Blog on the Run: Reloaded

Thursday, February 23, 2012 7:49 pm

How the climate-change denial industry, and it IS an industry, works

The same way the tobacco industry promoted a smoking-and-health “controversy” for more than half a century: money and evil:

Not surprisingly, the fossil fuel industry funded many of the initial efforts to prevent adoption of climate change policies. Both individual corporations such as ExxonMobil and Peabody Coal, as well as industry associations such as American Petroleum Institute, Western Fuels Associations, and Edison Electric Institute provided funding for individual contrarian scientists, conservative think tanks active in climate change denial, and a host of front groups that we will discuss below. (Dunlap and McCright, 2011:148)

Although the initial funding in the campaign may have come from certain corporations. McCright and Dunlap argue that recently conservative, free-market, and anti-regulatory ideology and organizations have been the main forces fueling the denial machine first and foremost. (Dunlap and McCright, 2011:144)

According to Dunlap and McCright the glue that holds the elements of the climate disinformation campaign together is a shared hatred for government regulation of private industry. (Dunlap and McCright, 2011:144) And so, a staunch commitment to free markets and a disdain for government regulation are the ideas that most unite the climate denial community. (Dunlap and McCright, 2011:144)

The mainstream conservative movement, embodied in conservative foundations and think tanks, quickly joined forces with the fossil fuel industry (which recognized very early the threat posed by recognition of global warming and the role of carbon emissions) and wider sectors of corporate America to oppose the threat of global warming not as an ecological problem but as a problem for unbridled economic growth. (Dunlap and McCright, 2011:144) And so the disinformation campaign has been a movement that has been waged both by conservative organizations and some corporations.

To use the word “campaign” is not meant to connote an organized conspiracy led by one or a few entities who coordinate all actors, but rather a social movement that creates widespread, predictable, and strong opposition to climate change policy and that consistently uses scientific uncertainty arguments as the basis of its opposition. This movement is a campaign in the sense that it is a systematic response of aggressive actions to defeat proposals to limit greenhouse gas emissions even though no one organization is coordinating all other organizations or individuals that participate in responses. And although some of the actors may be sincere, the tactics discussed in this article are, as we shall see, ethically reprehensible.

I suspected that the rule of law was over in this country when Reagan and the elder Bush were not held legally or constitutionally accountable for their roles in Iran-contra. But I knew it was over when the tobacco company execs trooped before Congress, dutifully placed their hands on the Bible, lied their asses off and were not taken into custody on the spot.

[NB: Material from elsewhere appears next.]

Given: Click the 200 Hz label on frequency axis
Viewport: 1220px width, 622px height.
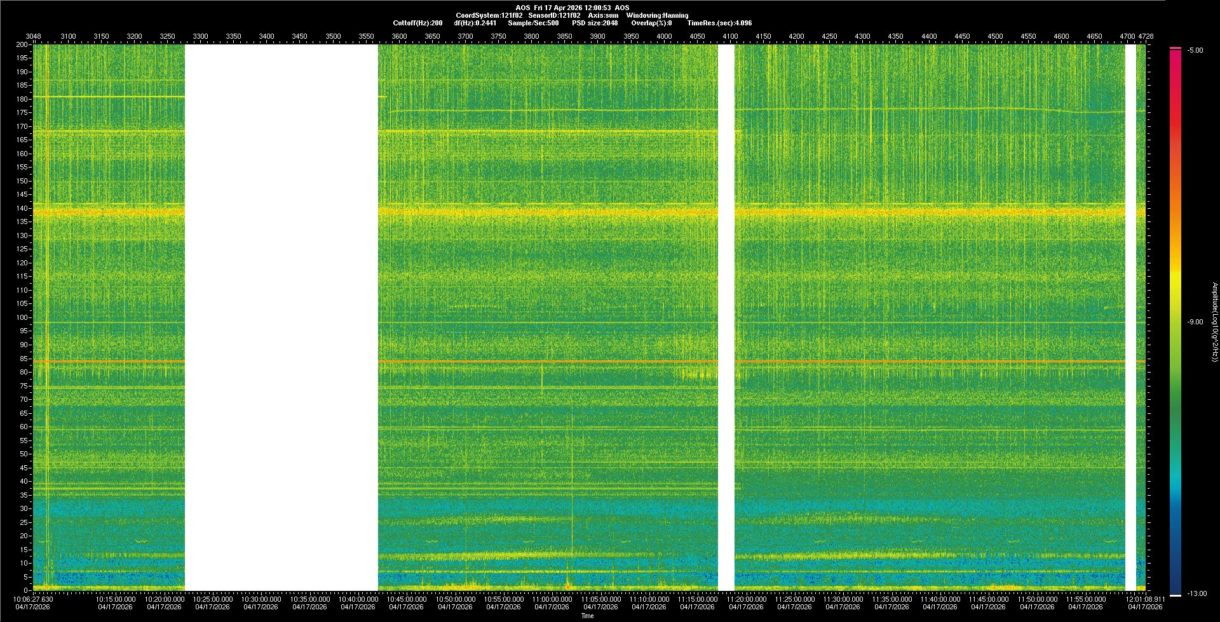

And as Tim F. at Balloon Juice, a scientist with background in this area, points out, next to the denialist industry, the cig makers were punks, adhering to what appears to be David Brooks’s first rule of column-writing: If you can’t dazzle them with brilliance, baffle them with bullshit:

However, I have to point out that Wonk Room’s flow chart [at first link above — Lex] of how the business works, although accurate, also illustrates what makes the doubt business so pernicious. The graph (and the industry) is a forest of organizations, businesses, media outlets, scientists and pseudoscience institutes, political interest groups, thinktanks and so on. It dazzles you in the worst sense: the eyes defocus and your brain (at least my brain) freezes up trying to track what goes where. This is the magic of arbitrary complexity: anyone can bury a ridiculous idea in a maze of apparently credible but irrelevant stuff until it overwhelms the ability of an ordinary person to evaluate it critically. This is how the Big Mortgage Shitpile got so big – nobody would buy a mortgage written on toilet paper, so investment guys put hundreds into a box, wrote ‘mortgage’ on the side of the box with a Sharpie and shuffled around the boxes until nobody had any idea what was in each box except ‘mortgages’ in the vaguest possible sense. (snip)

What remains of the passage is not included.